• **Stored items**:

■ ■ ■ ■

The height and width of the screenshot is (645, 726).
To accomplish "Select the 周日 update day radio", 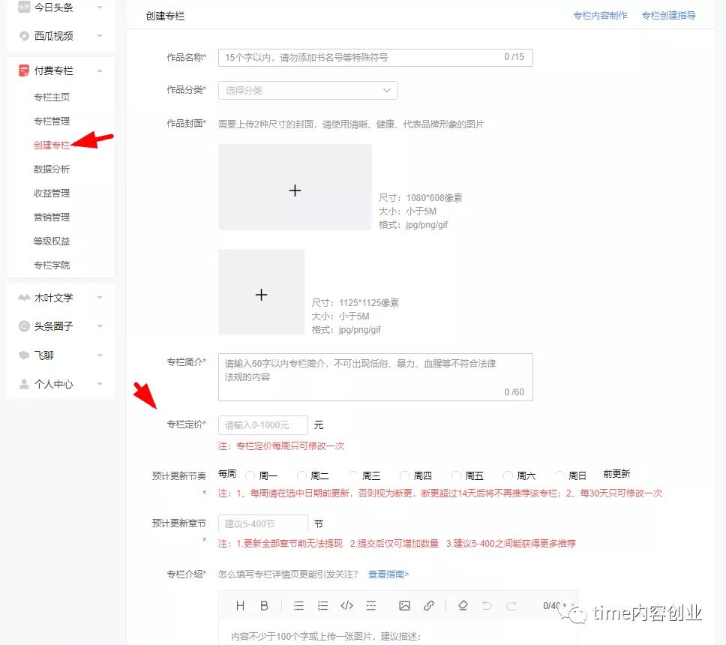I will tap(560, 476).
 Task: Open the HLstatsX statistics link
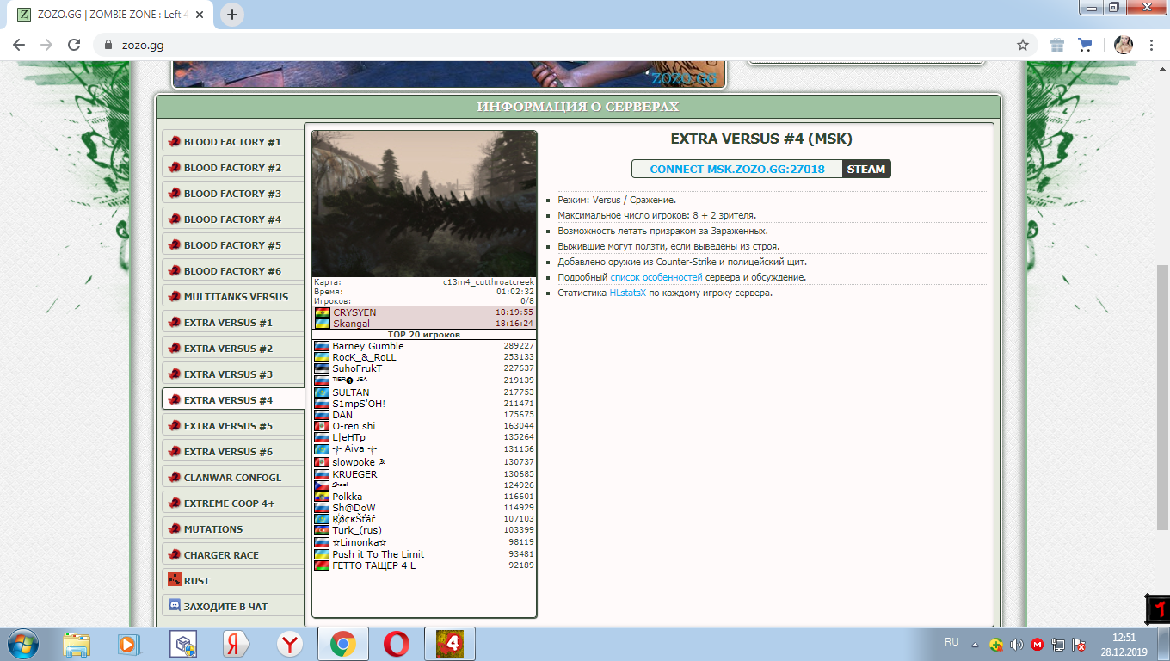627,293
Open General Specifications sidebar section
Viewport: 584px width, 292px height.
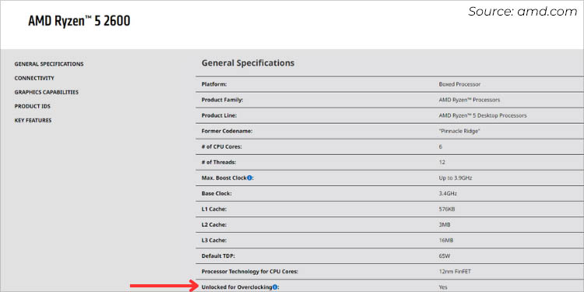point(49,64)
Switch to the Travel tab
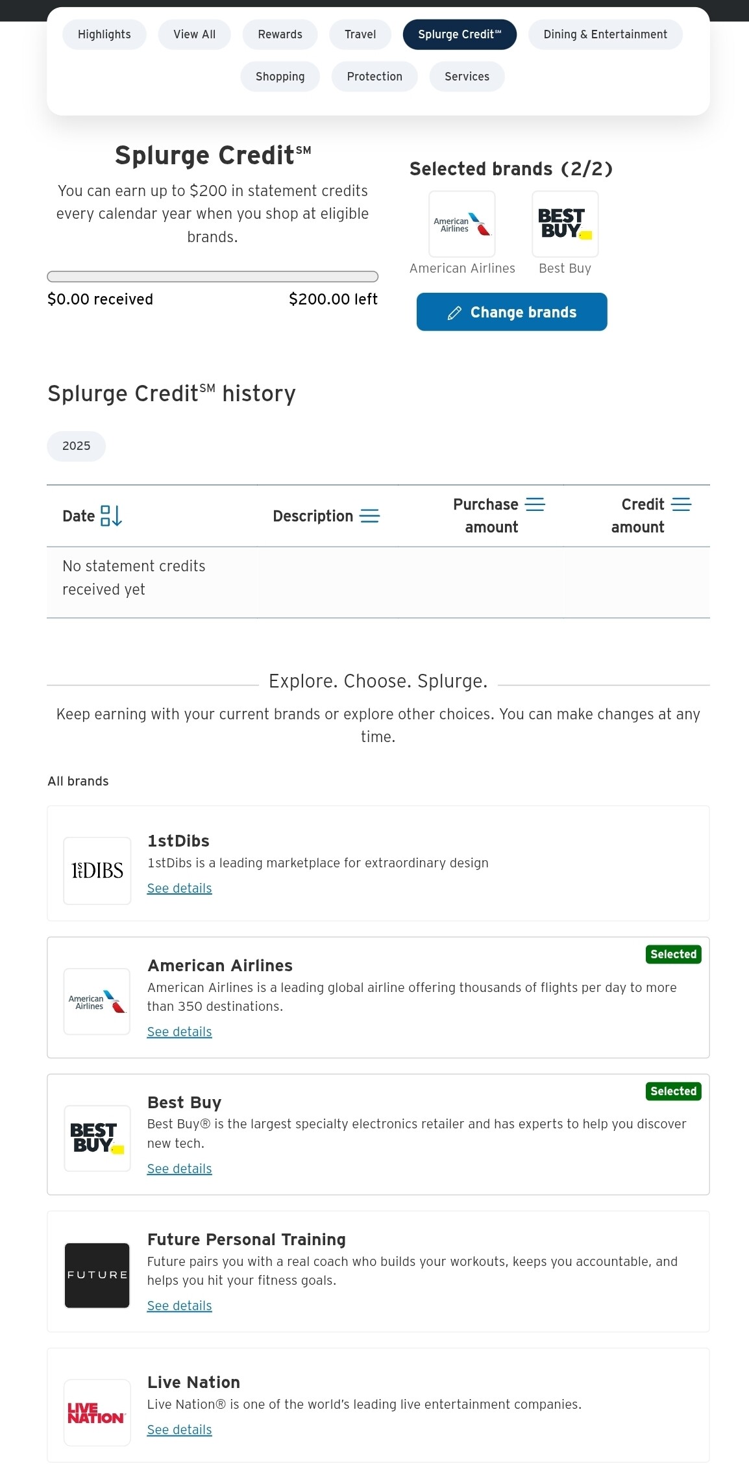This screenshot has height=1475, width=749. 360,34
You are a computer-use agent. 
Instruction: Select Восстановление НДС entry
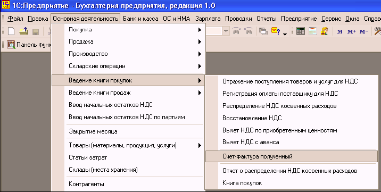pyautogui.click(x=292, y=118)
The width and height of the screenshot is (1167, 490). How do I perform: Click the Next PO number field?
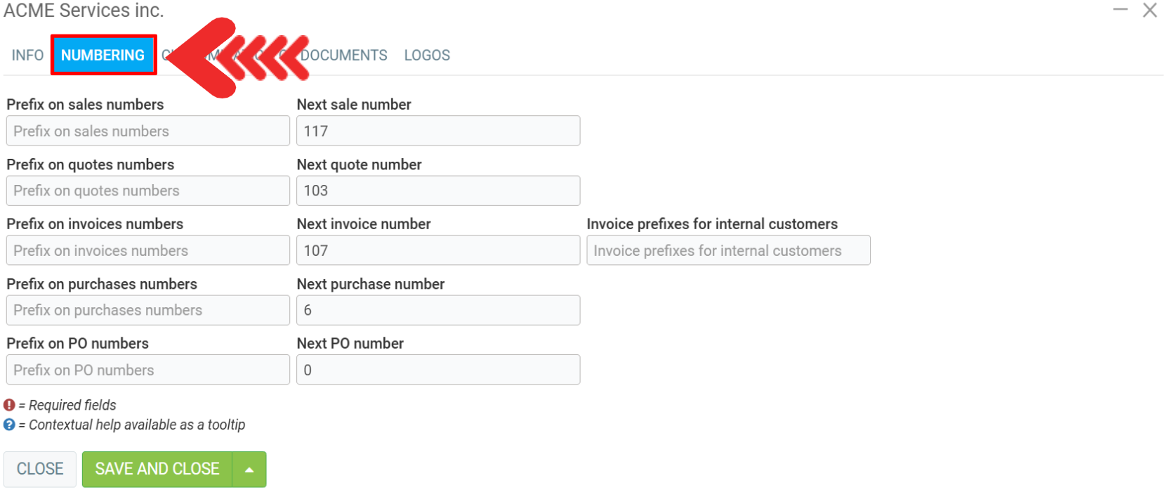(438, 370)
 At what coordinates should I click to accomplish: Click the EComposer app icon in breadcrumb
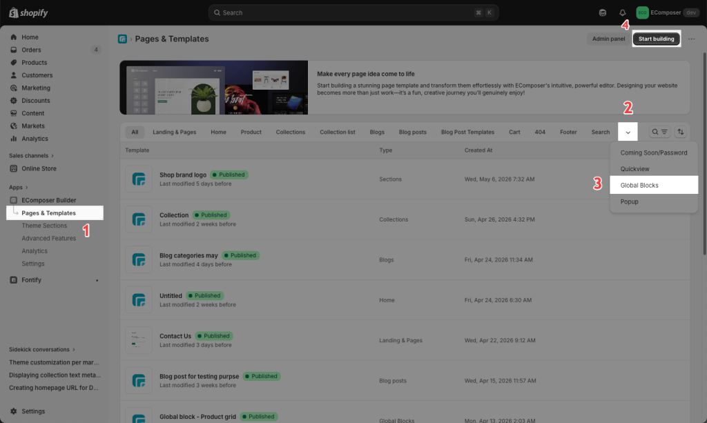[122, 39]
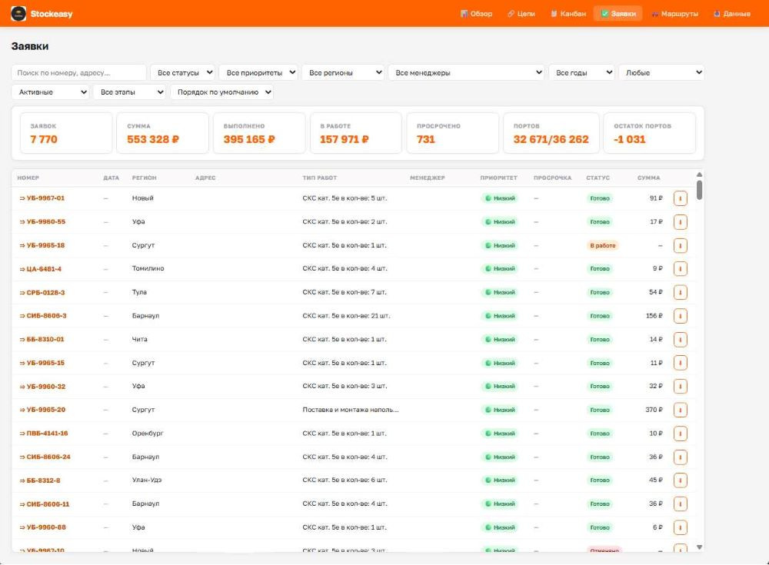Click the download icon for УБ-9967-01 row
Viewport: 769px width, 565px height.
681,198
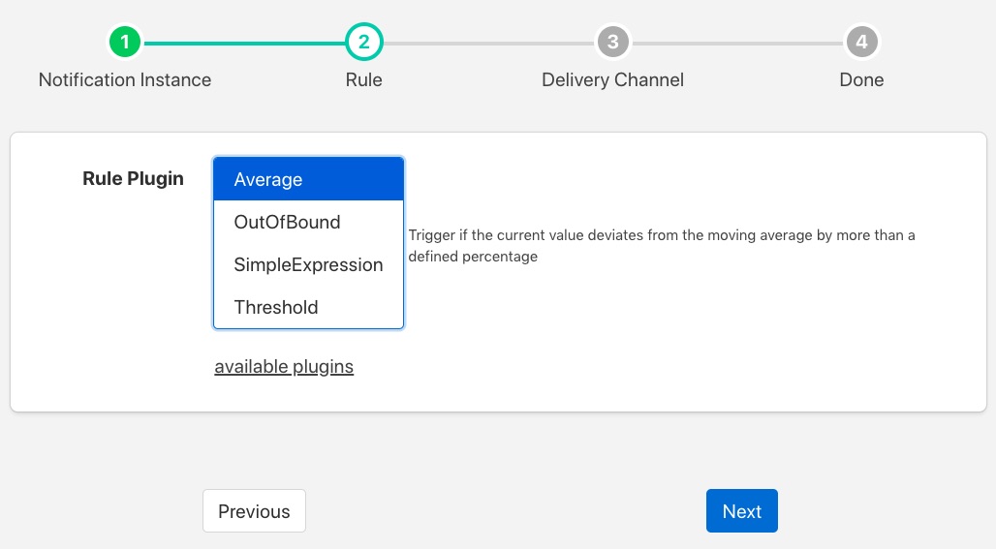The image size is (996, 549).
Task: Click the step 1 circle icon
Action: click(x=125, y=43)
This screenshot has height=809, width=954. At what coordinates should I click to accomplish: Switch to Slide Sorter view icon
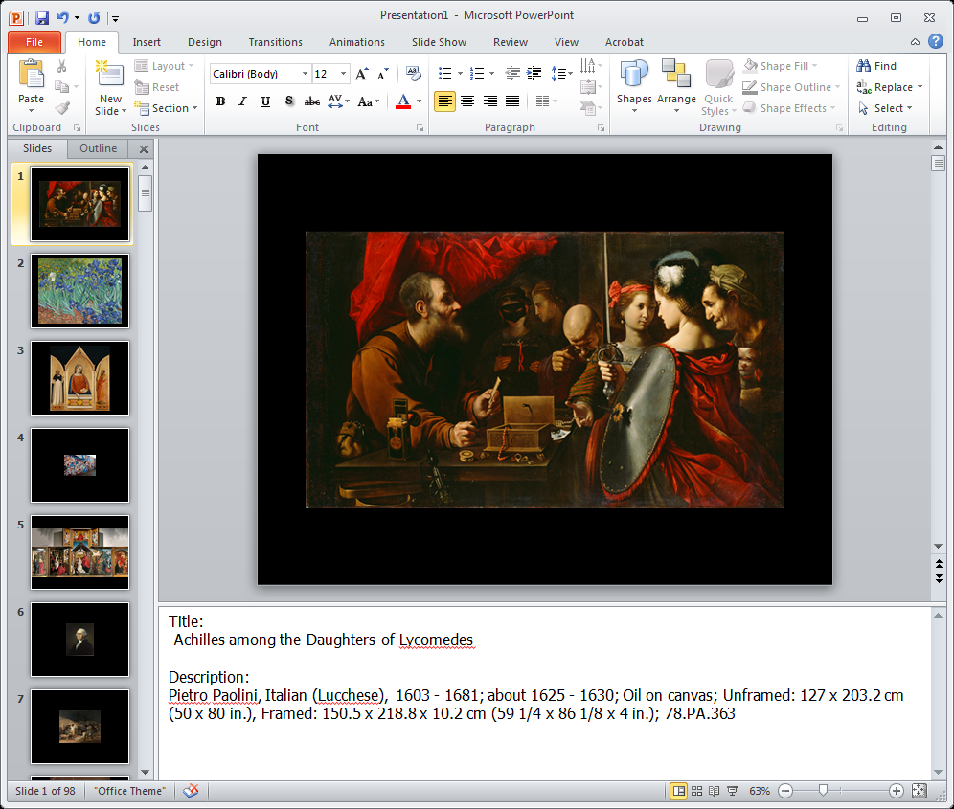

■ ■ ■ ■

• **Exercise goal**:
Exactly the lines from the one with "Instruction: Select Восстановление НДС entry" through the end of the records should be written out, and only those. Pictures do not belong in the copy.

• **Solution for this problem**:
Instruction: Select Восстановление НДС entry
pyautogui.click(x=292, y=118)
The width and height of the screenshot is (1167, 490). How do I perform: Click the Next PO number field?
(438, 370)
 At what coordinates should I click to accomplish: Click the EComposer app icon in breadcrumb
[122, 39]
Click the download icon for УБ-9967-01 row
Viewport: 769px width, 565px height.
681,198
The image size is (996, 549).
Task: Click the step 1 circle icon
Action: click(x=125, y=43)
This screenshot has height=809, width=954. At what coordinates should I click to accomplish: Switch to Slide Sorter view icon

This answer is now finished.